▸ WHAT YOU HAVE TO DO: The answer must be an exact restatement of all the data.

Saved entries:
****************
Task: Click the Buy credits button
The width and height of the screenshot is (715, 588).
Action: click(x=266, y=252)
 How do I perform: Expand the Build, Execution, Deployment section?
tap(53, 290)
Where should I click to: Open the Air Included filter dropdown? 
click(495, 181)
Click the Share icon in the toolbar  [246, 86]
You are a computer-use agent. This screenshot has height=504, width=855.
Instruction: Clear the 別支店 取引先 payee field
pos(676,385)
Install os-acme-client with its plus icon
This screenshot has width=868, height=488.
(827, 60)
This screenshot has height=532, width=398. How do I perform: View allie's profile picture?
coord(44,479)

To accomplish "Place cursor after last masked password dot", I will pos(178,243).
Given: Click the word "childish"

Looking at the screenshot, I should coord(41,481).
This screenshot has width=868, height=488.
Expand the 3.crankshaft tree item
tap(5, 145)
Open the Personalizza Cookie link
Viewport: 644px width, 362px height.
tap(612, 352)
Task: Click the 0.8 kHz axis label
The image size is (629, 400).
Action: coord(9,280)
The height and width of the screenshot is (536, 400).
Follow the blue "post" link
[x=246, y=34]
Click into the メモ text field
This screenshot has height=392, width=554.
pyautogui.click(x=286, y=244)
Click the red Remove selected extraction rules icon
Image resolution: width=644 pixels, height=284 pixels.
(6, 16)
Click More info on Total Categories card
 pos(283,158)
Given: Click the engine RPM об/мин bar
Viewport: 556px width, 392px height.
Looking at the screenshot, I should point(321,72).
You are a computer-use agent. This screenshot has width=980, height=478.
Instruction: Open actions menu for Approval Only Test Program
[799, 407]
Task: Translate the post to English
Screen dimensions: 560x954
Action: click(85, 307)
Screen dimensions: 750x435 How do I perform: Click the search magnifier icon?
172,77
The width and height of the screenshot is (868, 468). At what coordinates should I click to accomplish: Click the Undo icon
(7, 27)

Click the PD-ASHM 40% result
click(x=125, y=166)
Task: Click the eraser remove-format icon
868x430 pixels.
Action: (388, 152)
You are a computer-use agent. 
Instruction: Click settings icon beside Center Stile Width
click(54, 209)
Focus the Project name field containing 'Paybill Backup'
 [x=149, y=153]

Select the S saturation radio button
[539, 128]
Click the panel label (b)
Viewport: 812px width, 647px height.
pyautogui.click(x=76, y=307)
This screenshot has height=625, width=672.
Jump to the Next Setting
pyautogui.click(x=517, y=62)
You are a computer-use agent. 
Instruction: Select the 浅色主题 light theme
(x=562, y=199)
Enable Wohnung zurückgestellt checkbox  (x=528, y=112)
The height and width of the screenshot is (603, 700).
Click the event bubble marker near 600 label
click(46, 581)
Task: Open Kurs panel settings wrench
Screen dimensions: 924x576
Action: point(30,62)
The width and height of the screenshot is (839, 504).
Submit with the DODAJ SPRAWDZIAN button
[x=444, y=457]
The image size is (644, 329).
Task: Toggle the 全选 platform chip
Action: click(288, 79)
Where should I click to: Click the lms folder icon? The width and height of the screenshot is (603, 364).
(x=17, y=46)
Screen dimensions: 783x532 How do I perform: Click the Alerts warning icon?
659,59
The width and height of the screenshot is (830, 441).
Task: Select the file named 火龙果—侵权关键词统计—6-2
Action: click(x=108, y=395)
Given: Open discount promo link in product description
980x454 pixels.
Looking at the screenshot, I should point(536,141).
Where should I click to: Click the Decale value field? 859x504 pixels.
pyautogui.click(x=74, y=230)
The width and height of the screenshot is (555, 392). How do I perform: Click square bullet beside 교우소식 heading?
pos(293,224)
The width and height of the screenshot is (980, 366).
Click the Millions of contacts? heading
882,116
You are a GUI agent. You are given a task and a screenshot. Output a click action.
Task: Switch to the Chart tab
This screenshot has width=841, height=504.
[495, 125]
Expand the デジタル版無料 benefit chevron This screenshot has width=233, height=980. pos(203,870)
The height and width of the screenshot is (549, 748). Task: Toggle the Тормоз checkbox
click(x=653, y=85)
****************
▸ ANSWER FOR THE TASK:
Task: Click the Buy credits button
The width and height of the screenshot is (715, 588).
Action: click(x=266, y=252)
 How do I perform: Expand the Build, Execution, Deployment section?
tap(53, 290)
Where should I click to: Open the Air Included filter dropdown? 
click(495, 181)
Click the Share icon in the toolbar  [246, 86]
You are a computer-use agent. This screenshot has height=504, width=855.
Instruction: Clear the 別支店 取引先 payee field
pos(676,385)
Install os-acme-client with its plus icon
This screenshot has width=868, height=488.
(827, 60)
This screenshot has height=532, width=398. How do I perform: View allie's profile picture?
coord(44,479)

To accomplish "Place cursor after last masked password dot", I will pos(178,243).
Given: Click the word "childish"

Looking at the screenshot, I should coord(41,481).
This screenshot has width=868, height=488.
Expand the 3.crankshaft tree item
tap(5, 145)
Open the Personalizza Cookie link
Viewport: 644px width, 362px height.
tap(612, 352)
Task: Click the 0.8 kHz axis label
The image size is (629, 400).
Action: coord(9,280)
The height and width of the screenshot is (536, 400).
Follow the blue "post" link
[x=246, y=34]
Click into the メモ text field
This screenshot has height=392, width=554.
pyautogui.click(x=286, y=244)
Click the red Remove selected extraction rules icon
Image resolution: width=644 pixels, height=284 pixels.
(6, 16)
Click More info on Total Categories card
 pos(283,158)
Given: Click the engine RPM об/мин bar
Viewport: 556px width, 392px height.
Looking at the screenshot, I should point(321,72).
You are a computer-use agent. This screenshot has width=980, height=478.
Instruction: Open actions menu for Approval Only Test Program
[799, 407]
Task: Translate the post to English
Screen dimensions: 560x954
Action: click(85, 307)
Screen dimensions: 750x435 How do I perform: Click the search magnifier icon?
172,77
The width and height of the screenshot is (868, 468). At what coordinates should I click to accomplish: Click the Undo icon
(7, 27)

Click the PD-ASHM 40% result
click(x=125, y=166)
Task: Click the eraser remove-format icon
868x430 pixels.
Action: (388, 152)
You are a computer-use agent. 
Instruction: Click settings icon beside Center Stile Width
click(54, 209)
Focus the Project name field containing 'Paybill Backup'
 [x=149, y=153]

Select the S saturation radio button
[539, 128]
Click the panel label (b)
Viewport: 812px width, 647px height.
pyautogui.click(x=76, y=307)
This screenshot has height=625, width=672.
Jump to the Next Setting
pyautogui.click(x=517, y=62)
You are a computer-use agent. 
Instruction: Select the 浅色主题 light theme
(x=562, y=199)
Enable Wohnung zurückgestellt checkbox  (x=528, y=112)
The height and width of the screenshot is (603, 700).
Click the event bubble marker near 600 label
click(46, 581)
Task: Open Kurs panel settings wrench
Screen dimensions: 924x576
Action: point(30,62)
The width and height of the screenshot is (839, 504).
Submit with the DODAJ SPRAWDZIAN button
[x=444, y=457]
The image size is (644, 329).
Task: Toggle the 全选 platform chip
Action: click(288, 79)
Where should I click to: Click the lms folder icon? The width and height of the screenshot is (603, 364).
(x=17, y=46)
Screen dimensions: 783x532 How do I perform: Click the Alerts warning icon?
659,59
The width and height of the screenshot is (830, 441).
Task: Select the file named 火龙果—侵权关键词统计—6-2
Action: click(x=108, y=395)
Given: Open discount promo link in product description
980x454 pixels.
Looking at the screenshot, I should point(536,141).
Where should I click to: Click the Decale value field? 859x504 pixels.
pyautogui.click(x=74, y=230)
The width and height of the screenshot is (555, 392). How do I perform: Click square bullet beside 교우소식 heading?
pos(293,224)
The width and height of the screenshot is (980, 366).
Click the Millions of contacts? heading
882,116
You are a GUI agent. You are given a task and a screenshot. Output a click action.
Task: Switch to the Chart tab
This screenshot has width=841, height=504.
[495, 125]
Expand the デジタル版無料 benefit chevron This screenshot has width=233, height=980. pos(203,870)
The height and width of the screenshot is (549, 748). Task: Toggle the Тормоз checkbox
click(x=653, y=85)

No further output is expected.